> [Objective] Copy out all of the data below line by line, keeping every character and every line break unchanged.

> [Stored rows]
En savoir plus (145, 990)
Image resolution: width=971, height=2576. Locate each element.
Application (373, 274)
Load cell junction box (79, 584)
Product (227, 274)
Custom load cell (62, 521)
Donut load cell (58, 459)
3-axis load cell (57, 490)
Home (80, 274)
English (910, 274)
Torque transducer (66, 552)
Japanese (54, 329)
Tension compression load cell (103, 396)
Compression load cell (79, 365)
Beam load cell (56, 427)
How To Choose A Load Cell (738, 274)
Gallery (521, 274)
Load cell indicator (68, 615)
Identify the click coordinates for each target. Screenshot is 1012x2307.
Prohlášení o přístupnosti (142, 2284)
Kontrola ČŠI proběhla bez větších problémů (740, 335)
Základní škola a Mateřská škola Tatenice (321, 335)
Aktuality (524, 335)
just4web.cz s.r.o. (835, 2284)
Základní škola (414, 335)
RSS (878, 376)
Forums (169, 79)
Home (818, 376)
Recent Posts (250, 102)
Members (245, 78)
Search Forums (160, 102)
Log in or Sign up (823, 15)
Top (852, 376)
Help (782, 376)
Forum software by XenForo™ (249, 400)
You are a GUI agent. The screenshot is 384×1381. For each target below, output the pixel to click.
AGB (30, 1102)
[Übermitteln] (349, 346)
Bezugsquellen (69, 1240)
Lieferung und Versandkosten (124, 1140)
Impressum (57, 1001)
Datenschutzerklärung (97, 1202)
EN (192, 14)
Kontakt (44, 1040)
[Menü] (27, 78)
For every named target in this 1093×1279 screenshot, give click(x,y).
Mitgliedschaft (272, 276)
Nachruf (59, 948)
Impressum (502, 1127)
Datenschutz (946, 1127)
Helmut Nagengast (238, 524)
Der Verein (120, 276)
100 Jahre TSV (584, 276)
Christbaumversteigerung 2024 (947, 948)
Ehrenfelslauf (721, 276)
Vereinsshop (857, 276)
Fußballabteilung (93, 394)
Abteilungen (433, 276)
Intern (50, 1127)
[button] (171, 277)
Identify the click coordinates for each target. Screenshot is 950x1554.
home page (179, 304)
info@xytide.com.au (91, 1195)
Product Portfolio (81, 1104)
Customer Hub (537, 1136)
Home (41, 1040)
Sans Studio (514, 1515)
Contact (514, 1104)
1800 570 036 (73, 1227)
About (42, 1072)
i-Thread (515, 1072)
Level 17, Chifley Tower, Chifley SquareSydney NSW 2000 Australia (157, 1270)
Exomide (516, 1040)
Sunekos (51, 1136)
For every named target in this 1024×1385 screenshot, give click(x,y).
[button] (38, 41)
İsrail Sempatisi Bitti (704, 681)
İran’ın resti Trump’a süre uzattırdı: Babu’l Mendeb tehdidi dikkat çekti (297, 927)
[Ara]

> [Expected answer]
En savoir plus (145, 990)
Image resolution: width=971, height=2576. Locate each element.
Application (373, 274)
Load cell junction box (79, 584)
Product (227, 274)
Custom load cell (62, 521)
Donut load cell (58, 459)
3-axis load cell (57, 490)
Home (80, 274)
English (910, 274)
Torque transducer (66, 552)
Japanese (54, 329)
Tension compression load cell (103, 396)
Compression load cell (79, 365)
Beam load cell (56, 427)
How To Choose A Load Cell (738, 274)
Gallery (521, 274)
Load cell indicator (68, 615)
Identify the click coordinates for each target. Screenshot is 1012x2307.
Prohlášení o přístupnosti (142, 2284)
Kontrola ČŠI proběhla bez větších problémů (740, 335)
Základní škola a Mateřská škola Tatenice (321, 335)
Aktuality (524, 335)
just4web.cz s.r.o. (835, 2284)
Základní škola (414, 335)
RSS (878, 376)
Forums (169, 79)
Home (818, 376)
Recent Posts (250, 102)
Members (245, 78)
Search Forums (160, 102)
Log in or Sign up (823, 15)
Top (852, 376)
Help (782, 376)
Forum software by XenForo™ (249, 400)
You are a GUI agent. The screenshot is 384×1381. For each target below, output the pixel to click.
AGB (30, 1102)
[Übermitteln] (349, 346)
Bezugsquellen (69, 1240)
Lieferung und Versandkosten (124, 1140)
Impressum (57, 1001)
Datenschutzerklärung (97, 1202)
EN (192, 14)
Kontakt (44, 1040)
[Menü] (27, 78)
For every named target in this 1093×1279 screenshot, give click(x,y).
Mitgliedschaft (272, 276)
Nachruf (59, 948)
Impressum (502, 1127)
Datenschutz (946, 1127)
Helmut Nagengast (238, 524)
Der Verein (120, 276)
100 Jahre TSV (584, 276)
Christbaumversteigerung 2024 (947, 948)
Ehrenfelslauf (721, 276)
Vereinsshop (857, 276)
Fußballabteilung (93, 394)
Abteilungen (433, 276)
Intern (50, 1127)
[button] (171, 277)
Identify the click coordinates for each target. Screenshot is 950x1554.
home page (179, 304)
info@xytide.com.au (91, 1195)
Product Portfolio (81, 1104)
Customer Hub (537, 1136)
Home (41, 1040)
Sans Studio (514, 1515)
Contact (514, 1104)
1800 570 036 (73, 1227)
About (42, 1072)
i-Thread (515, 1072)
Level 17, Chifley Tower, Chifley SquareSydney NSW 2000 Australia (157, 1270)
Exomide (516, 1040)
Sunekos (51, 1136)
For every named target in this 1024×1385 screenshot, give click(x,y).
[button] (38, 41)
İsrail Sempatisi Bitti (704, 681)
İran’ın resti Trump’a süre uzattırdı: Babu’l Mendeb tehdidi dikkat çekti (297, 927)
[Ara]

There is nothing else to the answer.